図9に関して上述したように、ターゲット病変が指示され得る他の方法が存在する。
【0097】
動作808において、光学画像及びトモシンセシス画像の共整合画像解析が実行される。いくつかの実施形態では、領域マッチングのための人工知能アルゴリズムが、光学画像及びトモシンセシス画像の両方が共整合され得る乳房の仮想デフォーマブルを生成するために使用される。いくつかの例では、人工知能アルゴリズムは、深層学習ベースの領域マッチング方法である。
【0098】
動作810において、画像解析に基づいて確率マッピングが作成される。確率マッピングは、示された病変が乳房の特定の点に位置する尤度を示す。
【0099】
図11に示す例では、視覚的確率マップは、乳房の様々な位置におけるより高い又はより低い確率を示すために色インジケータを使用する。例えば、赤は最も高い確率を示し、青は最も低い確率を示すことができる。他の例では、黒が最も高い確率を示し、白が最も低い確率を示すグレースケールが使用される。
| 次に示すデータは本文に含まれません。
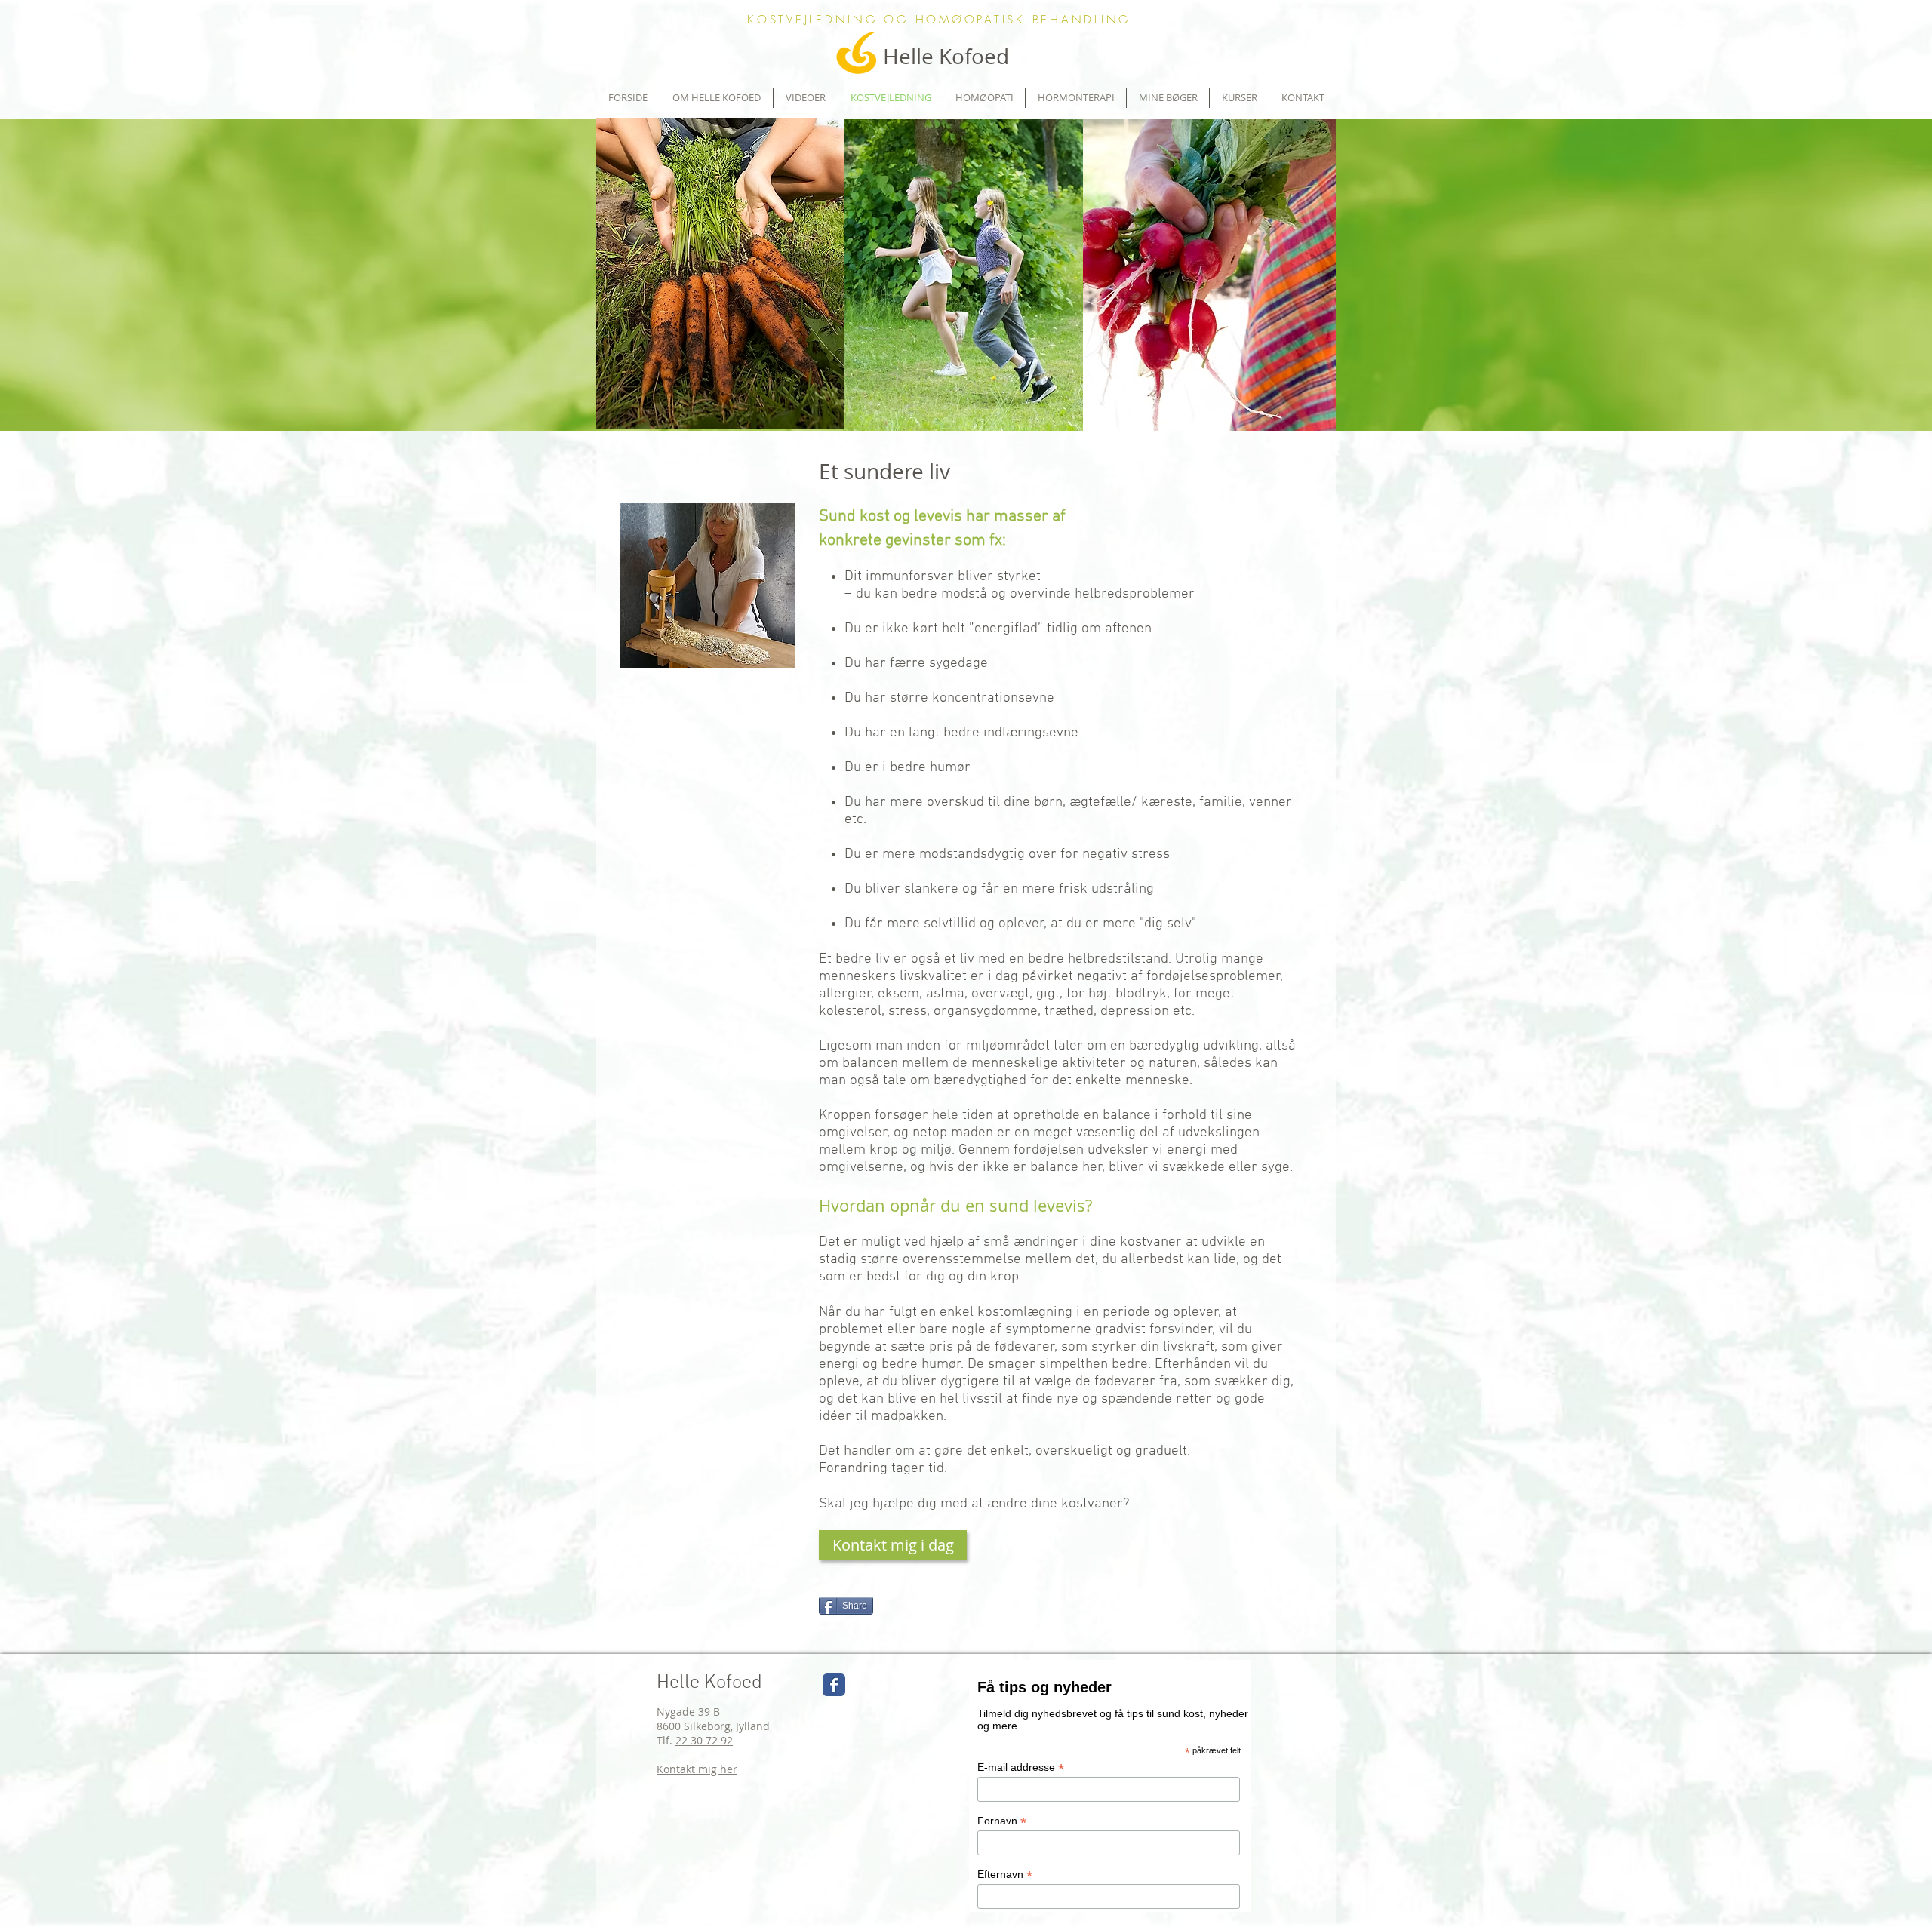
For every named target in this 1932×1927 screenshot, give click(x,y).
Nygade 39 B (688, 1711)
図11に見られるように、確率マップの結果として得られる視覚は、おそらく最も高い確率の領域を含み、病変がある可能性が最も高い場所を示す。この領域は、外側に広がる確率が低下する領域によって囲まれている。例えば、領域は赤色であり、その周囲の色は、オレンジ→黄色→緑色→青色と延びるかもしれない。他の実施例では、視覚的確率マップは、異なるタイプのハッシュまたはシェーディングとして表示される。いくつかの例では、確率マップは、様々な確率に対して異なる数値を提供する。いくつかの実施例では、単一のターゲットが、最も高い確率のポイントに投影される。
【0100】
動作812において、確率マップは、患者Pに投影される。いくつかの例では、マップは、一つの乳房にのみ投影される。いくつかの実施例では、マップは患者の両方の乳房上に投影される。これにより、超音波イメージングを行う医療従事者Hに、ターゲット病変が最もありそうな場所への視覚的ガイドを提供する。
【0101】
いくつかの実施例では、超音波プローブ302がターゲット病変の場所に近づいていることを示すために、追加のフィードバックを医療従事者Hに提供することができる。いくつかの実施例では、超音波プローブ302は、確率マップの患者への投影の経路をブロックし、影を作る。視覚的ガイダンスのこの干渉を補償するために、触覚フィードバック又は音声フィードバックのようなフィードバックが、超音波プローブ302がターゲット病変と位置合わせされたときに医療従事者Hが判定するのを助けるために使用され得る。
【0102】
いくつかの例では、追加のガイダンスが、リアルタイムのナビゲーション補助の形で医療従事者に提供される。超音波プローブのリアルタイム位置は、撮像中に追跡され、位置に関する情報は、医療従事者のためにディスプレイ上に提供される。いくつかの例では、ディスプレイは、患者の乳房の画像に関連する超音波プローブの現在の位置及び向きの兆候を示す。
【0103】
本明細書に記載の方法及びシステムは、医療従事者が超音波下でマンモグラフィ病変を迅速かつ正確に位置付けるのに役立つナビゲーション及び病変マッチング技術を提供するものである。このシステムは、医療従事者がマンモグラフィの際に関心領域を識別することを可能にする。その後の超音波検査中に、マンモグラフィ、関心領域、及びBモード画像が同時に表示される。これにより、専門家は関心領域へ誘導されると同時に、プローブの位置、方向、注釈の文書化が自動化される。専門家が関心領域までナビゲートすると、システムは自動的に画像を解析し、病変を照合し、視覚的な信頼度のインジケータを提供する。
【0104】
本明細書で提供されるシステム及び方法は、医療従事者が超音波を使用して目標病変の1cm以内にナビゲートすることを可能にする。人工知能に基づくシステムは、何千もの確認された症例に基づいて構築されている。病変は、医療従事者が自分自身で達成できるよりも高い精度でマッチングさせることができる。さらに、本来はX線画像を使って識別される病変を、超音波を使ってより速く、より簡単に特定することができる。
【0105】
様々な実施形態及び例が本明細書に記載されているが、当業者であれば、本開示の範囲内でそれらに多くの変更を加えることができることを理解するであろう。従って、提供された例によって本開示の範囲がいかなる形でも限定されることは意図されていない。